[Secção pensamentos soltos em tempos de tanto] Ser padre é ser dador de vida. Assim acontece quando acompanhamos na escuta, nas celebrações, no permitir que o amor se torne mais intenso e dê frutos. Chegou-me esta imagem com rosto a formar-se em vida profunda. Celebrei o casamento dos pais, ambos médicos em que ele está na linha da frente. Fico sempre maravilhado por esta continuidade na relação. E, nestes tempos de tanto, partilharam beleza de vida a dizer: aqui estou. Também um amigo poeta partilhou comigo este belo trecho de Rabindranath Tagore: "Cada criança que nasce é uma prova de que Deus não perdeu a esperança em relação à Humanidade”.
Estes dias estão a ser muito duros. Somos bombardeados com informações de tensão, desconfiança, desunião, cansaço, medo. Parte, infelizmente, teve de ser. Gritos para que se perceba a dimensão da tragédia, de modo a agir política e socialmente em conformidade. Outra parte, para os que, em consciência, naturalmente se resguardam em respeito, pode ser aflitivo. Andar nas redes pode ser fonte de agitação.

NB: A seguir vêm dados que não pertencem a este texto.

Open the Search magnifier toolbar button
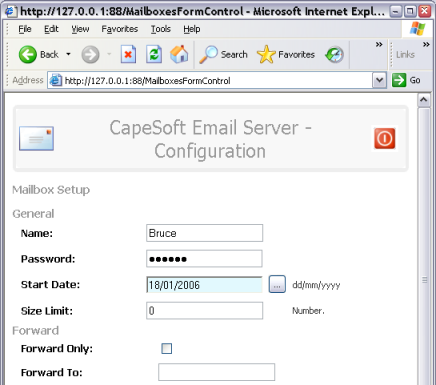436x385 pixels. 223,54
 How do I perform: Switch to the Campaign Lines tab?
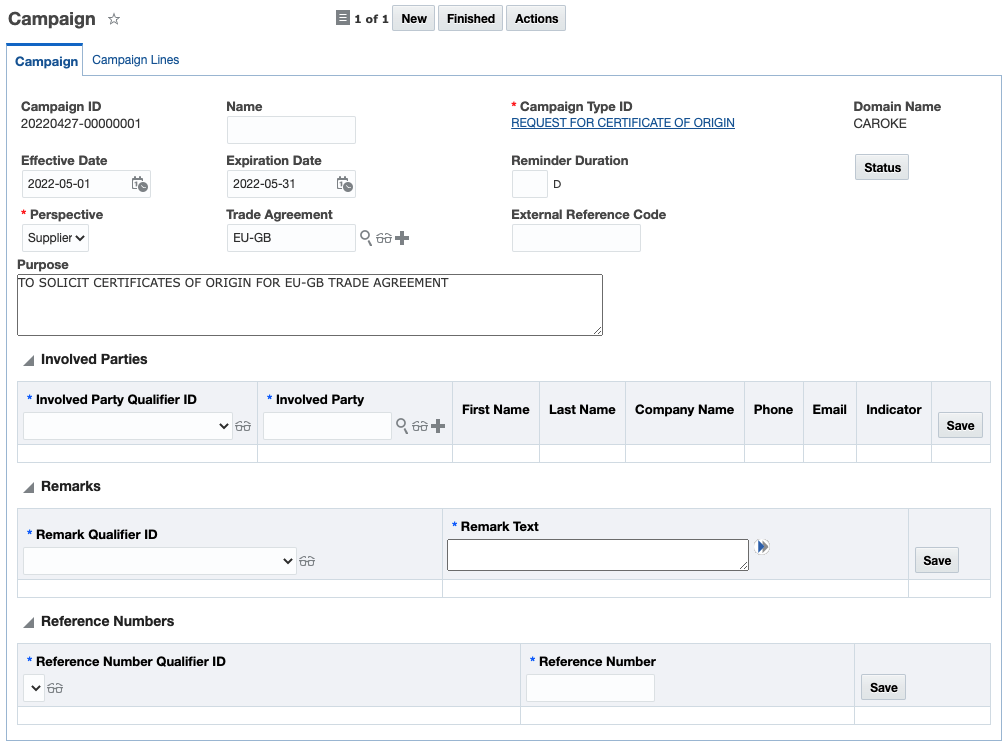[136, 60]
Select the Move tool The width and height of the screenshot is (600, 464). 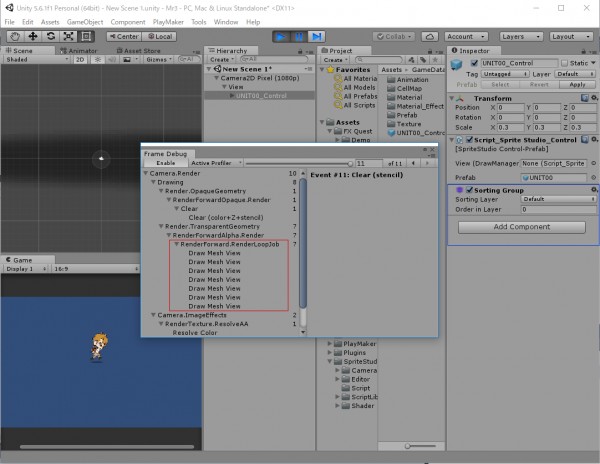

Em muitos rostos estão a surgir véus de cansaço, de sensação de perda de sentido, de se achar que não se aguenta mais, de desespero.
Então, hoje, trago um rosto como sinal de esperança. Não temos tudo o que gostaríamos, atravessando o grande desafio de muito perder. Mas, tal como uma criança naturalmente acolhe a sua dependência para o caminho da vida, atenuemos as tensões e façamos caminho de sermos uns para os outros os suportes, materiais, afectivos, espirituais, possíveis. Ah, e para os lhes salte “é-muito-bonito-o-que-escreves-porque-não-estás-em-tele-trabalho-sem-paciência-e-a-aturar-os-miúdos, AHHHHHHHH”, ser dador de vida também é acolher as dores sem julgar. Apesar da vontade de os atirarem pela janela fora, continuarão a ser sinal de esperança a partir do amor que recebem. Já agora: se os atirarem, vão buscá-los rápido. É para ficar em casa.